Eastern United Colliery was a drift mine in the Forest of Dean, Gloucestershire, England served by the Great Western Railway's Forest of Dean Branch.

The colliery was one of the seven areas of deep gales - founded after the Dean Forest (Mines) Act in 1904.

The colliery exploited six seams containing 41000000 LT of coal which could give a working life of around 200 years (at an extraction rate of 200000 LT per annum. The principal coal seam was the Coleford High Delf, a steam coal much in demand and said to be up to 5 ft 0 in thick. Demand led to discussions with the Great Western Railway over the provision of a link to its network.

==History==
The first gale was granted on 19 March 1906 to Mr.

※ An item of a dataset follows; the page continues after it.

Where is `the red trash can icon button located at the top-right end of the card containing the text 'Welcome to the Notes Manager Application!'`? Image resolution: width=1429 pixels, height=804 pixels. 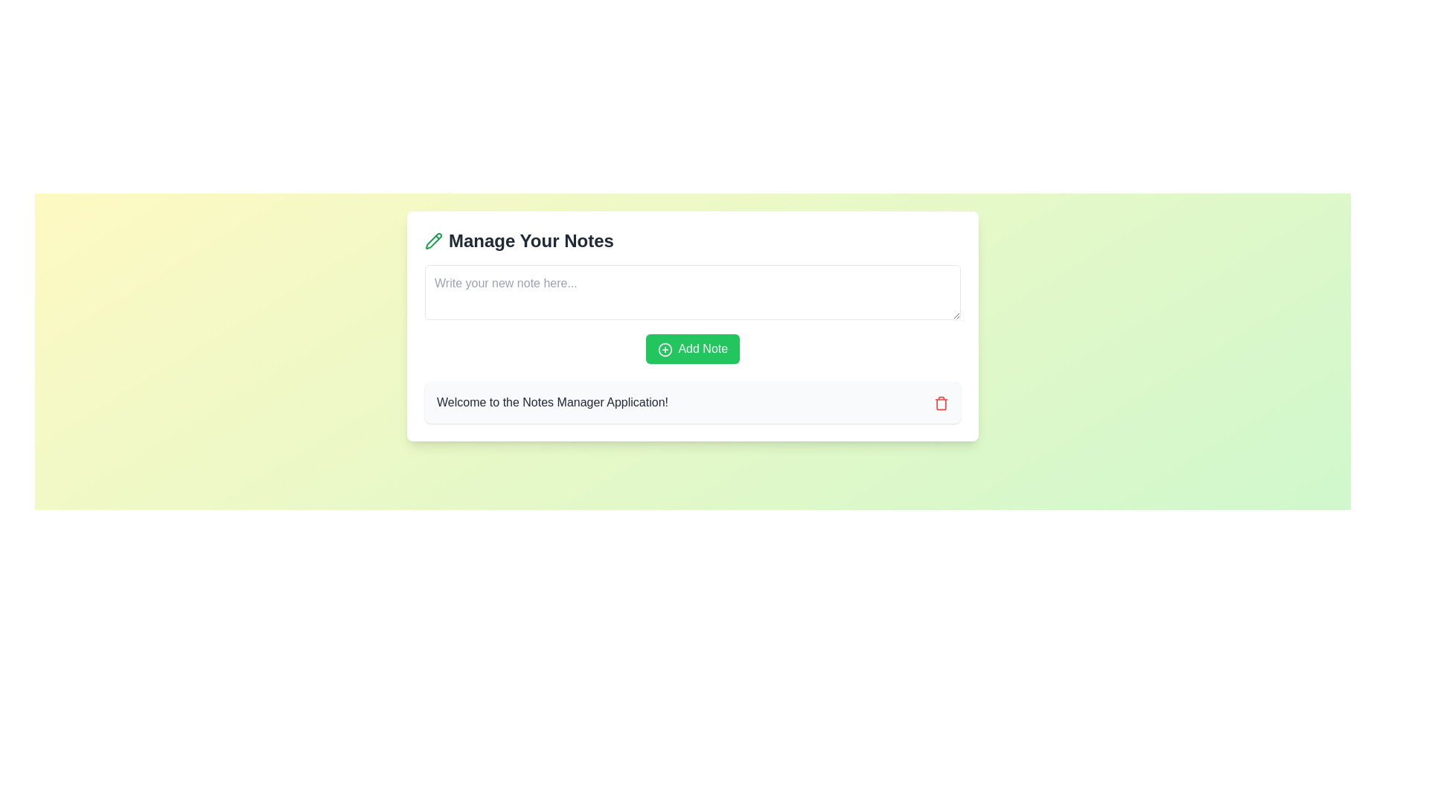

J. R. Brown. Henry Crawshay & Company was offered the gale in October 1907 and completed the purchase on 24 December 1907. The purchase took place because the company was aware that the coal reserves at its Lightmoor Colliery would not last ten years, let alone the predicted twenty.

Construction of the railway connection began in 1908 along with the sidings but the facilities were basic, having a two-lever ground frame allowing access to the complex. A signal box at Eastern United was not provided until late 1913.

In early 1914 it was announced that Eastern was not the success everyone hoped as the western portion of the gale could not be exploited because of its geological condition. By 1916 its fortunes had changed, the coal seam had levelled out. By April 1919 output was up to 250 LT per day. Accounts showed that the colliery was running at a loss until 1923, except for a small profit made in 1919.

Expenditure at Eastern was made to modernise the facilities (including the repair and replacement of the boilers, the fitting of electricity and pumping equipment) and the provision of railway vehicles. In 1914 twenty 12 LT wagons were purchased from the Gloucester Railway Carriage and Wagon Company (at a cost of £16 5s 6d per wagon) to complement thirty 10 LT others. The older wagons had been rented and subsequently purchased (at a cost of £8 16s per wagon) from the Ince Waggon & Ironworks Co. of Wigan, through their broker - the Lincoln Wagon Co. of Doncaster.

The colliery was nationalized in 1947 and became part of the National Coal Board South Western Division. It closed on 30 January 1959.